3. Malgré ces crimes d’État, malgré une économie exsangue en 1949, et ravagée par la révolution culturelle, la Chine a réussi à atteindre l’autosuffisance alimentaire, à inculquer un minimum d’hygiène, et à bâtir un système scolaire de masse. En 1949, seuls 20 % des Chinois savaient lire et écrire ; ils sont désormais 90 %, contre 61 % en Inde, par exemple. Même si aujourd’hui l’éducation et la santé publiques souffrent d’un manque de moyens, leur force propulsive demeure.

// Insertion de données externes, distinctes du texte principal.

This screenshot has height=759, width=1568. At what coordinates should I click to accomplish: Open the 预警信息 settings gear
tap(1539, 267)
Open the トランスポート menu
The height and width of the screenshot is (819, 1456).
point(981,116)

4. La Chine est plus capitaliste qu’elle n’a jamais été communiste. À la mort de Mao, l’appareil de production était obsolète et les capitaux faisaient cruellement défaut. Deng Xiaoping adopta le modèle des « dragons », axé sur la course au profit. Le cap fut mis sur l’exportation grâce à une main-d’oeuvre qualifiée, pas chère, et (relativement) docile. Un pays jusqu’alors habitué à l’égalité dans le dénuement découvrit la réalité des inégalités. Les manifestations sur la place Tian’anmen, en 1989, furent d’ailleurs les premières protestations contre le libéralisme économique, et pas seulement pour les libertés de parole. Désormais, la grande majorité de la population vit mieux qu’il y a trente ans, et trois cents millions de personnes connaissent même une forme de petite prospérité. La Chine est devenue la troisième puissance mondiale et les Chinois en sont fiers. Quant à l’appareil d’État, forgé bien avant Mao et largement renforcé après, il a conservé des outils d’intervention publique. Pour le meilleur (le plan de relance) comme pour le pire (le contrôle des libertés).

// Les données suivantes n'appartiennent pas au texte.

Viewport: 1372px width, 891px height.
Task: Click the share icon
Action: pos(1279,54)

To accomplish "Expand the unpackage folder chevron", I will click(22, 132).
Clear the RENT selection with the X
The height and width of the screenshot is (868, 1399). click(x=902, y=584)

5. Et la démocratie ? Utilisé une quinzaine de fois dans le dernier discours du président Hu Jintao, le mot est systématiquement flanqué d’un « à la chinoise ». La précision n’est peut-être pas innocente, tant les élites cherchent à fonder un modèle qui ne soit pas le simple décalque du corpus occidental. Toutefois, la démocratie, sinisée ou pas, n’est toujours pas au rendez-vous. Moins pesant qu’il y a vingt ans, le joug est toujours aussi inacceptable.

6. L’émancipation humaine, qui fut l’espoir de la révolution maoïste, et qui demeure portée par l’idéal communiste, reste à conquérir. En Chine comme ailleurs.